The Luce Foundation is proud to support the Montclair Art Museum’s new efforts to strengthen the voices of Indigenous people in the presentation of its Native art collection by making collaboration with Native artists, scholars, and communities part of the curatorial process.
Montclair Art Museum (MAM) announced that it has received a grant in the amount of $320,000 from the Henry Luce Foundation to support a project to develop new strategies for the presentation of MAM’s collection of the Native Art of North America in its Rand Gallery and throughout the Museum. This award is the Museum’s largest ever one-time foundation grant.
With key goals to engage current, innovative ideas about Indigenous communities with art museum collections and exhibitions, this project seeks to indigenize the curatorial process, making decisions collaboratively from the start. The grant will fund the necessary project personnel, honoraria, and travel expenses to develop and execute key principal activities of an Advisory Board for Native American Art, a Project Curator of Native American Art, and two scholarly assemblies over a three year period.

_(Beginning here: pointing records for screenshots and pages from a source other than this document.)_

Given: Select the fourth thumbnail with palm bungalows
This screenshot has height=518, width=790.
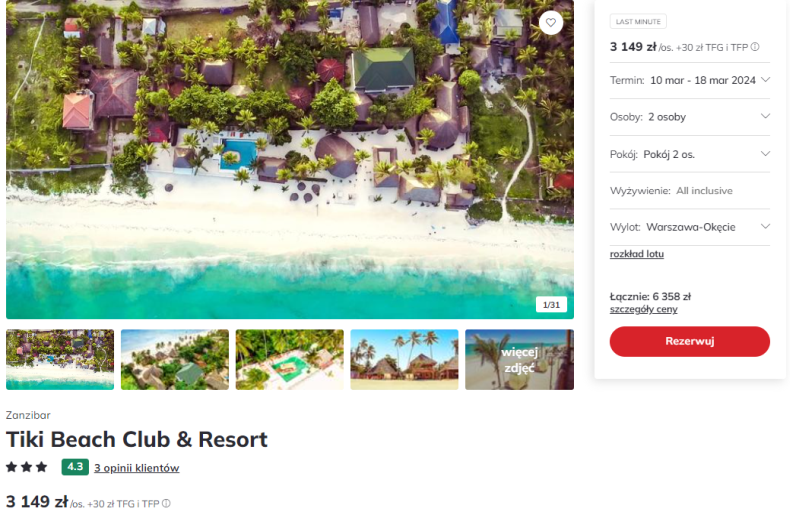Looking at the screenshot, I should [405, 360].
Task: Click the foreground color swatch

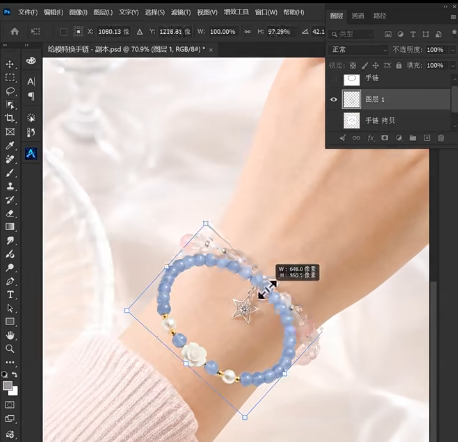Action: [x=8, y=386]
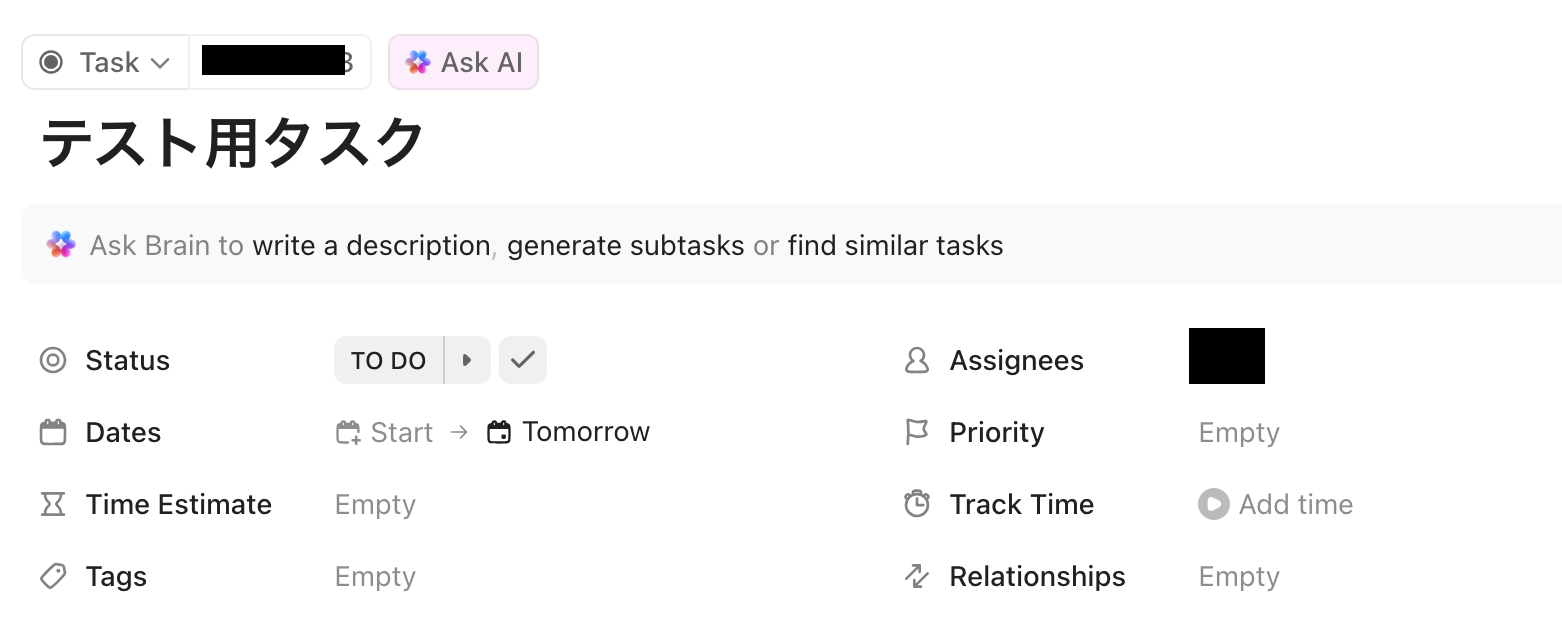Start timer with the play icon
Image resolution: width=1562 pixels, height=638 pixels.
[x=1213, y=504]

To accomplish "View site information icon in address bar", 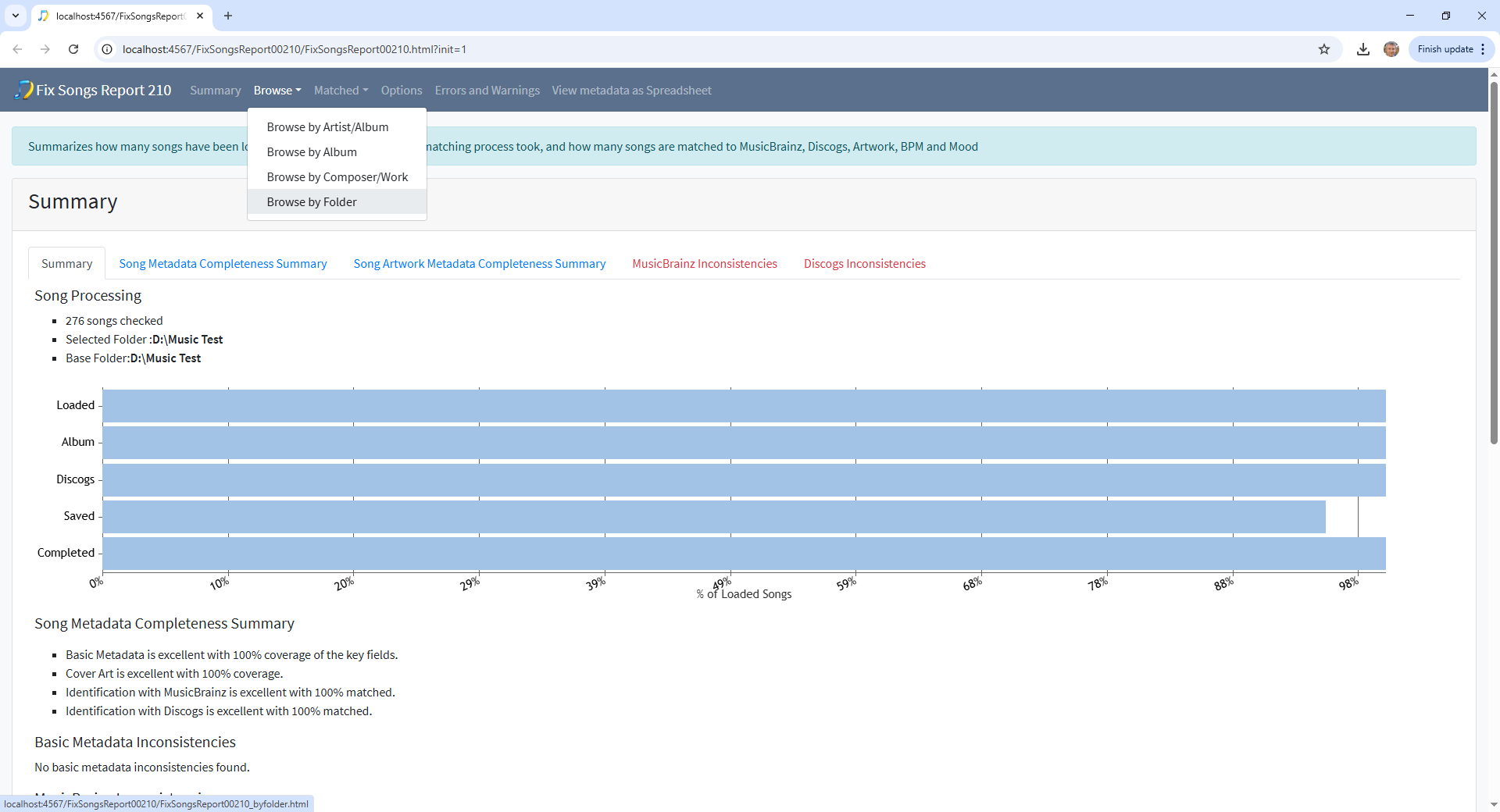I will click(x=108, y=49).
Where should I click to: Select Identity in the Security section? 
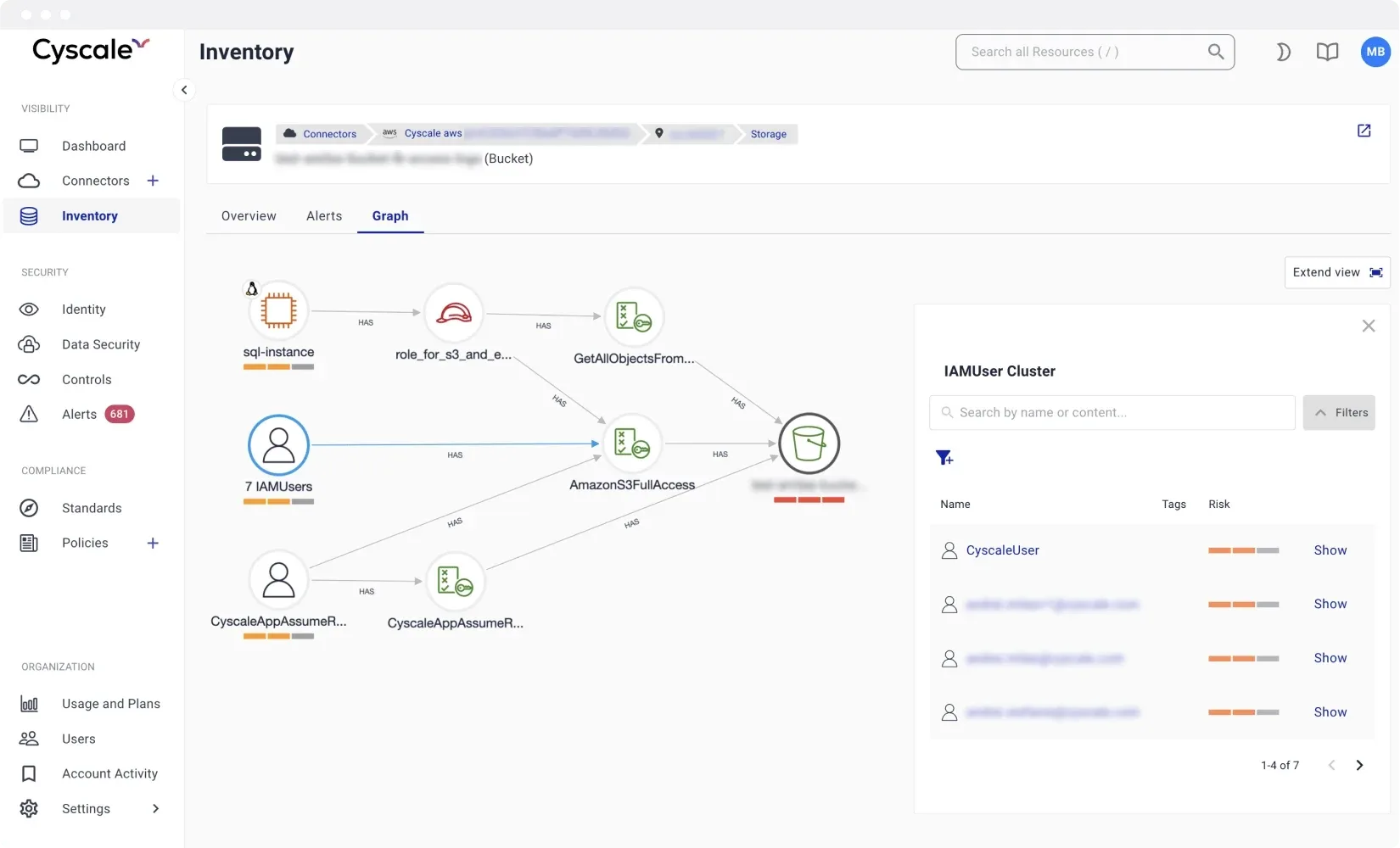[84, 309]
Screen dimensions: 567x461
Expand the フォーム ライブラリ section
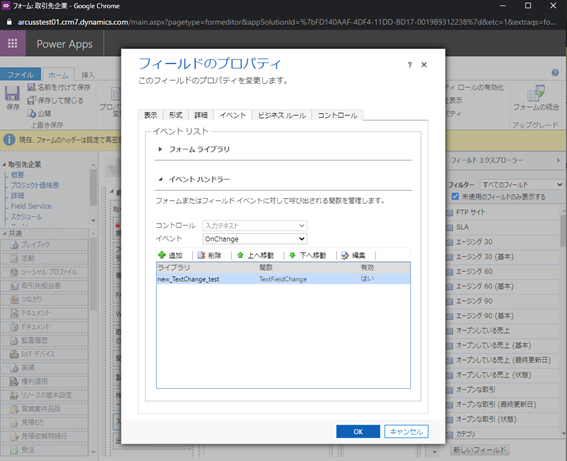coord(160,149)
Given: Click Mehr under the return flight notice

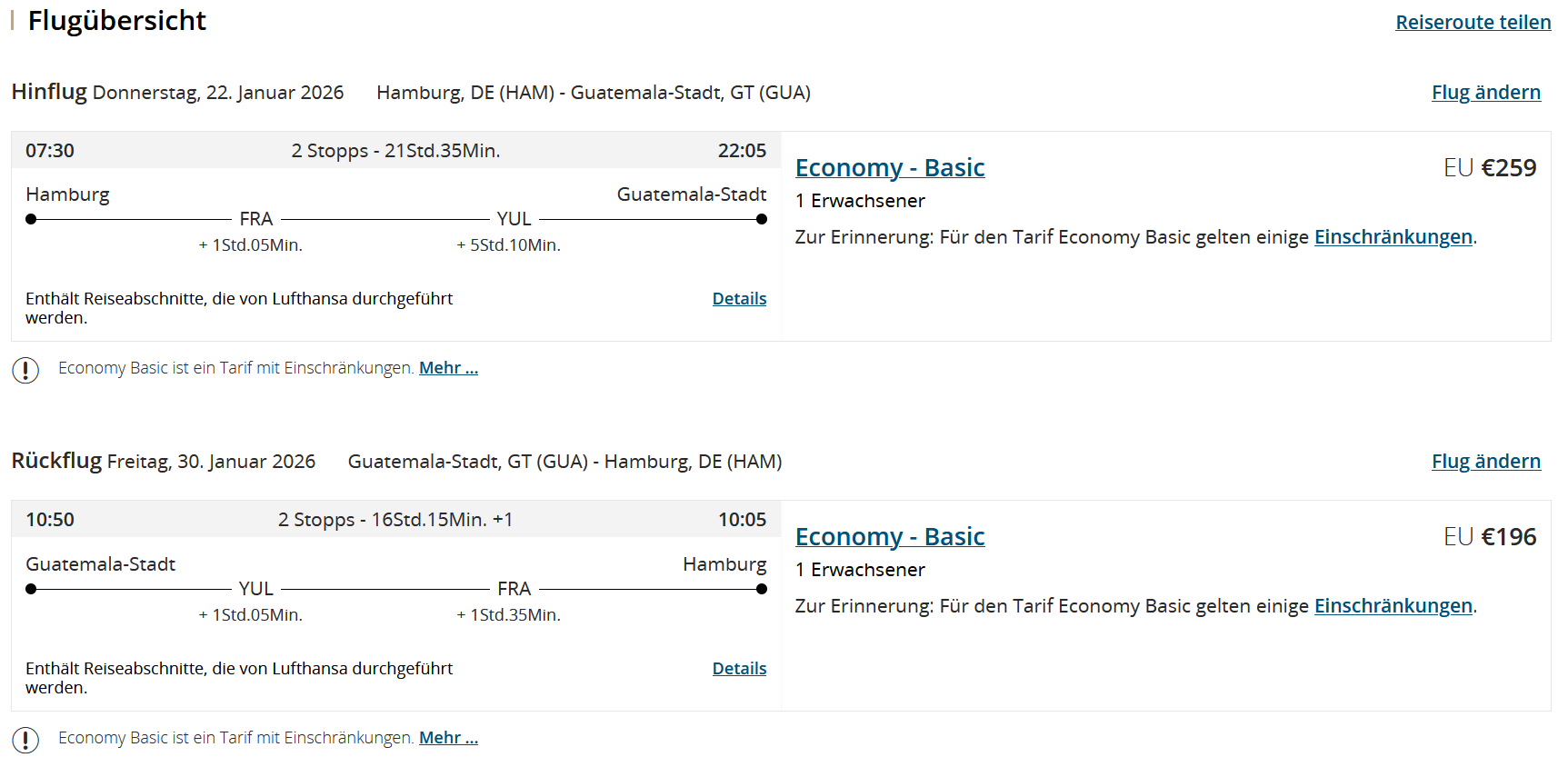Looking at the screenshot, I should 448,738.
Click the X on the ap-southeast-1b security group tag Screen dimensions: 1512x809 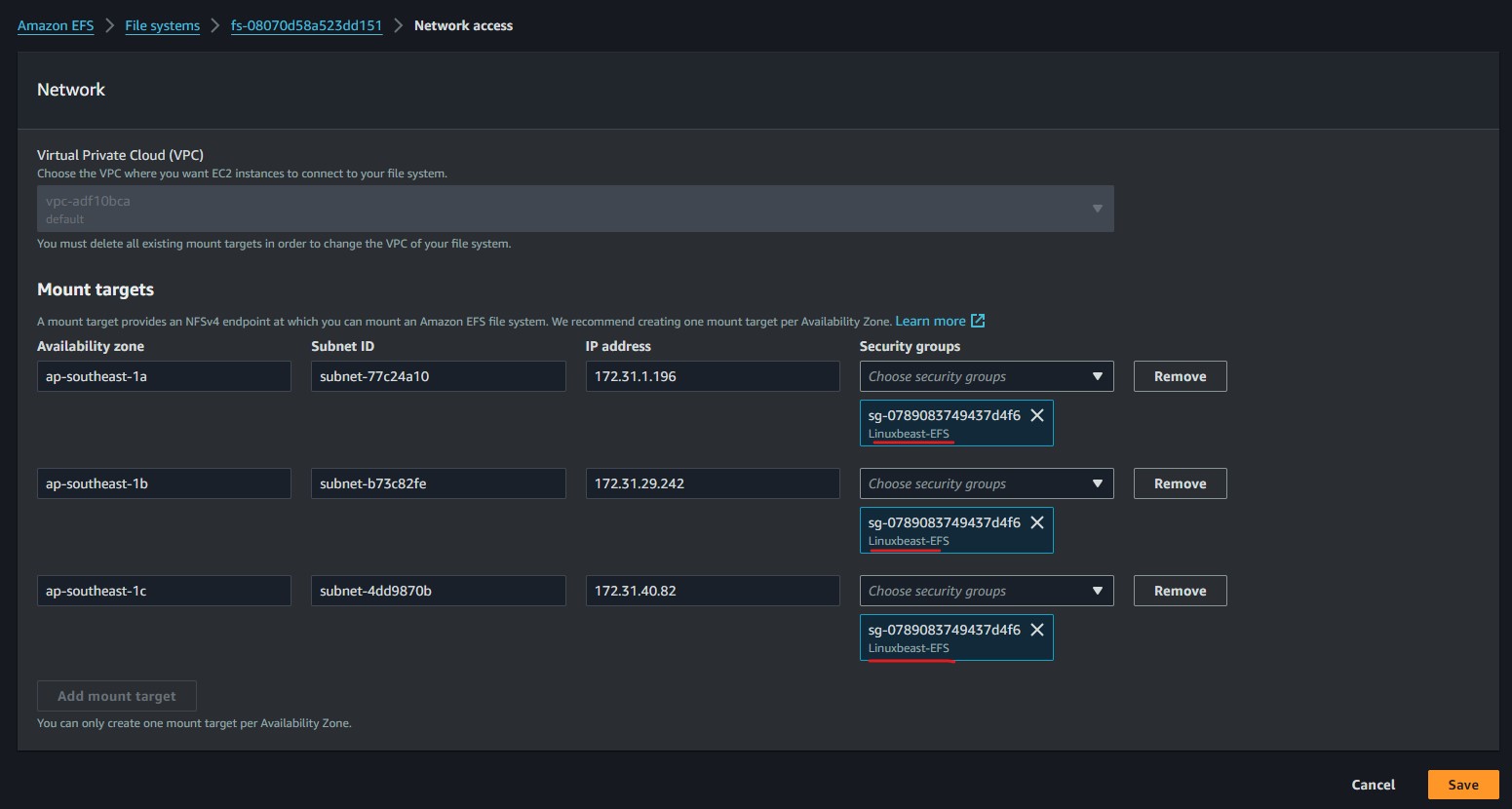click(x=1035, y=521)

“We are so grateful to the Henry Luce Foundation for making it possible to realize what has been our longtime dream and goal of collaboratively engaging Indigenous artists, scholars, and communities with innovative plans for the museum’s collection and exhibitions,” said Chief Curator Gail Stavitsky. “I look forward to working closely with the Advisory Board members and the future Curator of Native American Art, who will bring current thinking and new strategies to the process of creating new, more dynamic, more ethical and fully realized presentations of the Museum’s collection that feature the perspectives and voices of their Native creators.”